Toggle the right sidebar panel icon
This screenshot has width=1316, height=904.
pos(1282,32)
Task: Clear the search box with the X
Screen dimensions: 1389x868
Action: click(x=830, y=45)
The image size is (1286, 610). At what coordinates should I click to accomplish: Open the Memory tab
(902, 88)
---
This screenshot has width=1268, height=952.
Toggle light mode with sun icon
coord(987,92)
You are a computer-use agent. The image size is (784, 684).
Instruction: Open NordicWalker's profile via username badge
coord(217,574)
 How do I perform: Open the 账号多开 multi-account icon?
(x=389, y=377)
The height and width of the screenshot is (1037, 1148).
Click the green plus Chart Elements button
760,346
...
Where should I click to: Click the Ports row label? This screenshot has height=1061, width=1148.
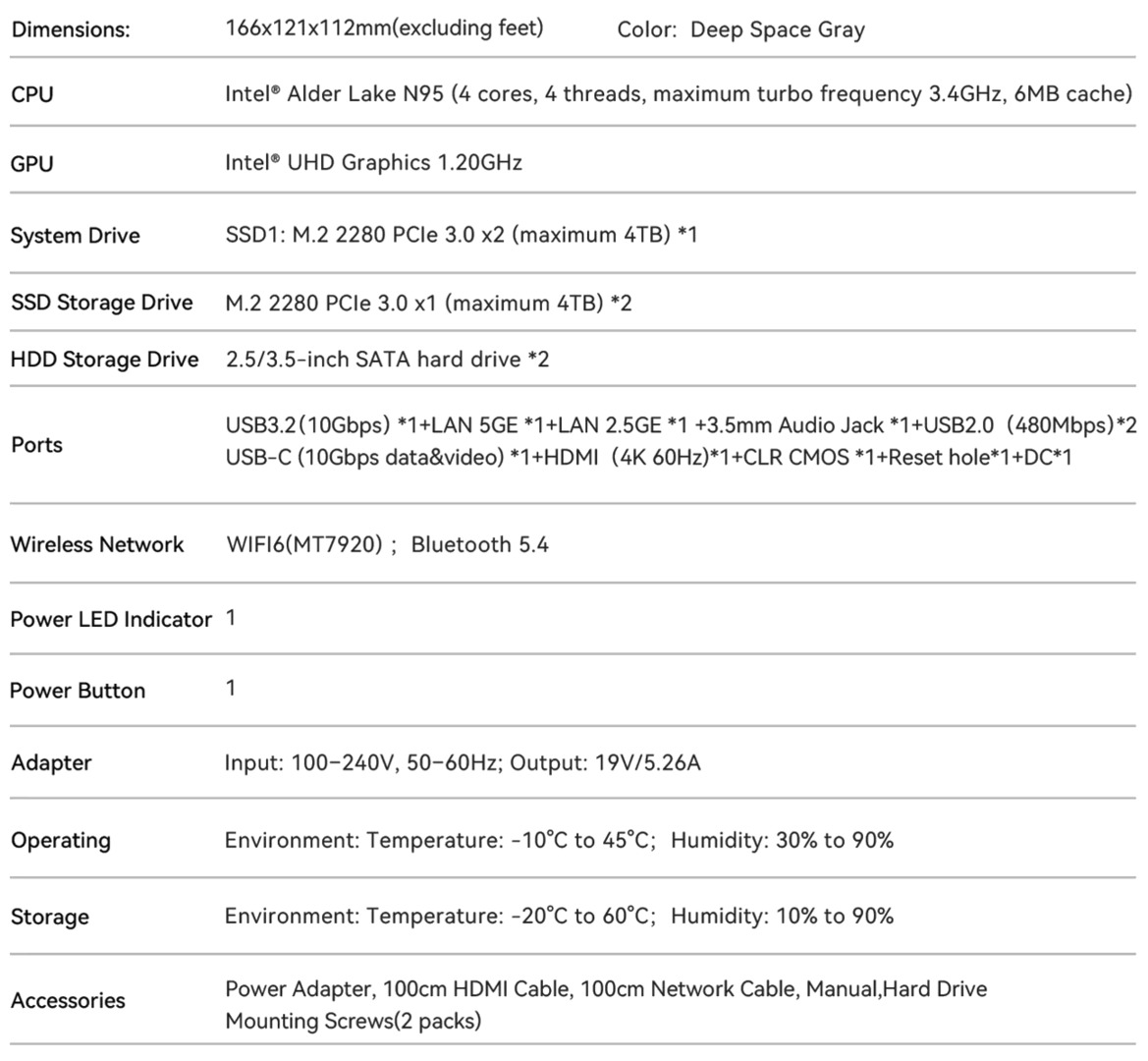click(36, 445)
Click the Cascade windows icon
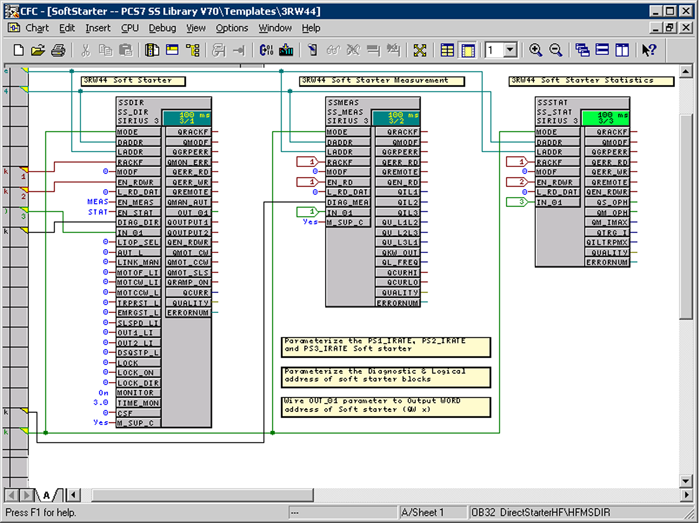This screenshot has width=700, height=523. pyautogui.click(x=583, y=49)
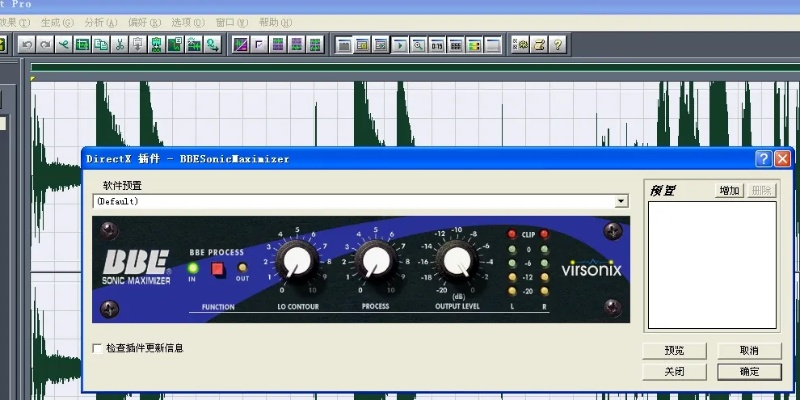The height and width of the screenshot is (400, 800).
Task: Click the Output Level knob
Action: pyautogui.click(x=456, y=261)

▸ **What this task involves**
Which lines in the entries above contain the string "with"? List each one in full, and treat uppercase and lowercase as different.

▸ **Task solution**
Task: Clear the search box with the X
Toggle light mode with sun icon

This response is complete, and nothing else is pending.